“The reach of animal culture has been found to extend across many different behavioral domains.”
Think culture and fashion are unique to humans? Well, think again! A scientist actually published a study where he reviewed decades worth of research and according to him, yes, animals have it, too.
Prof Andrew Whiten, emeritus Wardlaw professor of evolutionary and developmental psychology at the University of St Andrews, has said that culture isn’t exclusive to humans.
Case in point, a chimpanzee in a Zambian wildlife sanctuary has started a trend among other animals when she started “wearing” a grass blade in one of her ears. Julie, the chimp, was later copied by at least 8 out of 12 chimpanzees.
Prof Whiten said in an interview:
“It’s a totally arbitrary behavior… It does demonstrate something which is shared with our own species, where our culture is so powerful that it becomes almost an end in itself, to be like others to act like others.
“That may affect, in the case of humans, how we like to dress, our fashion, how we decorate ourselves, how we do our hair. And here’s just a little kind of elementary example showing that even chimpanzees are such cultural beings that they may do that.”
According to the professor, even fruit flies demonstrated behavior of “mate-choice copying” as females preferred certain types of males that later passed on to generations. Moreover, young cranes followed their “surrogate parent’s” flight pattern whenever they migrate.

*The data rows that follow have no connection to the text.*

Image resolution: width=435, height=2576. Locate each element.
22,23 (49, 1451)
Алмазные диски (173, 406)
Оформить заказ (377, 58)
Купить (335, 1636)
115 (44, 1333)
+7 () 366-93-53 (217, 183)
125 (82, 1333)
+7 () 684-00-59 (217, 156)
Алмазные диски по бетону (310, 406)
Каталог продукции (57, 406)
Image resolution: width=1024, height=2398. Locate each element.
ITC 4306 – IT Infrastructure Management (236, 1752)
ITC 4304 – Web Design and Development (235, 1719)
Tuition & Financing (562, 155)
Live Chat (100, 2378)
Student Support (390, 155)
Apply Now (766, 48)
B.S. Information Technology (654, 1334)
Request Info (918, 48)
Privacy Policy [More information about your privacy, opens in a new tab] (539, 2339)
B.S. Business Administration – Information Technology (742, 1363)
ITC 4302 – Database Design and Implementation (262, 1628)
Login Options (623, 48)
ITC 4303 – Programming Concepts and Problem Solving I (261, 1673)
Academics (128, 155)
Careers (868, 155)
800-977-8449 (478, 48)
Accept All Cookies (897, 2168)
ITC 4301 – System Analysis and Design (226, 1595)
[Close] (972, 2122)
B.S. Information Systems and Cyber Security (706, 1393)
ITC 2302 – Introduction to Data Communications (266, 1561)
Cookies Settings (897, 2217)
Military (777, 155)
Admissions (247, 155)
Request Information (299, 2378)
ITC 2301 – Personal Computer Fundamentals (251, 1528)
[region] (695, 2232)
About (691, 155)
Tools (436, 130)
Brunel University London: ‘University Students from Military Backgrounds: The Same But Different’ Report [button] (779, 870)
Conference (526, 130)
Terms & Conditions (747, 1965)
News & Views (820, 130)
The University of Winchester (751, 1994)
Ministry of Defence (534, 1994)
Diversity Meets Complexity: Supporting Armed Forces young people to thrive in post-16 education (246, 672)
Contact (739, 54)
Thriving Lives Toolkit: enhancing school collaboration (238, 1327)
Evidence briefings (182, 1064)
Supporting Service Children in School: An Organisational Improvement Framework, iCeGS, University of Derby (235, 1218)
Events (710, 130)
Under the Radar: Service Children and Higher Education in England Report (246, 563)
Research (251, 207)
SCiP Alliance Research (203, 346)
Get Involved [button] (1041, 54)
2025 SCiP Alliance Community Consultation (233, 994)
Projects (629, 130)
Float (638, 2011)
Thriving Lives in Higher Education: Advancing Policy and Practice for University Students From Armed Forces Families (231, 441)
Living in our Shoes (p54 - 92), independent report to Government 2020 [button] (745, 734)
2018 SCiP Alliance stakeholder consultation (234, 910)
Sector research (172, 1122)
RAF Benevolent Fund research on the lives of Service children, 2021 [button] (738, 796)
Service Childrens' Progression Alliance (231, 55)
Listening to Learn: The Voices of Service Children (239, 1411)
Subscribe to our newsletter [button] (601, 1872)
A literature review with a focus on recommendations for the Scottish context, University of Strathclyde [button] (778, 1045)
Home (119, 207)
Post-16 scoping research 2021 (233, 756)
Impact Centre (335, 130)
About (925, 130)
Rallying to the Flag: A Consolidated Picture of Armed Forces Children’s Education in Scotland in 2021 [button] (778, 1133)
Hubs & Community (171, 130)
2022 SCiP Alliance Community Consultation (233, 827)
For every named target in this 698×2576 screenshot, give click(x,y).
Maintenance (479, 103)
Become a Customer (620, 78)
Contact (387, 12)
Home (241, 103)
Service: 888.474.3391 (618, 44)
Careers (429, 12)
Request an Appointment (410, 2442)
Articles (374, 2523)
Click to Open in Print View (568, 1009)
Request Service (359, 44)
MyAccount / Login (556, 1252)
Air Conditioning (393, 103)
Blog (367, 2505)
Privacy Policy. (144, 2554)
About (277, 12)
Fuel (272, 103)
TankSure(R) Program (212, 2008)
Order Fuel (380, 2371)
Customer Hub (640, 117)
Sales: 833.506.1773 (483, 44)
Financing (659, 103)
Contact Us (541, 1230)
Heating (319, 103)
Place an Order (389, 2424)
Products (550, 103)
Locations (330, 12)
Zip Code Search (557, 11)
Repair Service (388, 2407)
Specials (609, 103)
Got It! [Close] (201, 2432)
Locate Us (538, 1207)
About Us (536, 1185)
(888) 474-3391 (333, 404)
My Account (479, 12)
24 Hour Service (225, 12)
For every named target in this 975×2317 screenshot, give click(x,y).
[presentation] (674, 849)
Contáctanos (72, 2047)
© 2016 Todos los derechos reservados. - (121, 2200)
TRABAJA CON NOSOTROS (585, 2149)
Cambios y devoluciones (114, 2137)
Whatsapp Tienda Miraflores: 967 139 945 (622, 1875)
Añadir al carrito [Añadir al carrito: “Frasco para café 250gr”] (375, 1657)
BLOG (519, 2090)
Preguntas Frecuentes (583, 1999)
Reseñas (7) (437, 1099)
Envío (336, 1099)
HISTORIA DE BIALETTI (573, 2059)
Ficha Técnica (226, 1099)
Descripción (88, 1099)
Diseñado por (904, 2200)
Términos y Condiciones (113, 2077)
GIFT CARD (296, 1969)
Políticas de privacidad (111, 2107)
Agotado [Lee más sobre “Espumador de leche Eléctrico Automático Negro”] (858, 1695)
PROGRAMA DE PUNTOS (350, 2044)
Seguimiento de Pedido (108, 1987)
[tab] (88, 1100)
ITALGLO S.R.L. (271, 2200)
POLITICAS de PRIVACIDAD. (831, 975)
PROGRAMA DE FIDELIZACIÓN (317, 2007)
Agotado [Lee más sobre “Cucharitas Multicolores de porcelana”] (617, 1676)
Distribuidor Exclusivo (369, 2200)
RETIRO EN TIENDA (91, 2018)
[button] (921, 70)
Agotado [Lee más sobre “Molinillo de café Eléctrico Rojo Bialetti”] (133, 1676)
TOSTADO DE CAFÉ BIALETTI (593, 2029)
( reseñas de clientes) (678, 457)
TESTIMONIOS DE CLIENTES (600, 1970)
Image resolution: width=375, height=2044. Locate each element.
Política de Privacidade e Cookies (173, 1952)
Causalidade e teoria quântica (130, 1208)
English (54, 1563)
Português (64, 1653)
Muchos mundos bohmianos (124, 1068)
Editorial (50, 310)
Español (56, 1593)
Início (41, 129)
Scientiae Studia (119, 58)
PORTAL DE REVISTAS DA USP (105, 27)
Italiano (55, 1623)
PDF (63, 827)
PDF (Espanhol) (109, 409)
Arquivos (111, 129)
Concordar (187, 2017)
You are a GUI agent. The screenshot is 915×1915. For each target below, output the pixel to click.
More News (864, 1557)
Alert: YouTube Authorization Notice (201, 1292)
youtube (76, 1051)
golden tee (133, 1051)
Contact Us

Published in the Science mag, “The burgeoning reach of animal culture” likewise tells us:
“Culture can be defined as all that is learned from others and is repeatedly transmitted in this way, forming traditions that may be inherited by successive generations. This cultural form of inheritance was once thought specific to humans, but research over the past 70 years has instead revealed it to be widespread in nature, permeating the lives of a diversity of animals, including all major classes of vertebrates. Recent studies suggest that culture’s reach may extend also to invertebrates—notably, insects.”
The paper continued:
“In the present century, the reach of animal culture has been found to extend across many different behavioral domains and to rest on a suite of social learning processes facilitated by a variety of selective biases that enhance the efficiency and adaptiveness of learning. Far-reaching implications, for disciplines from evolutionary biology to anthropology and conservation policies, are increasingly being explored.”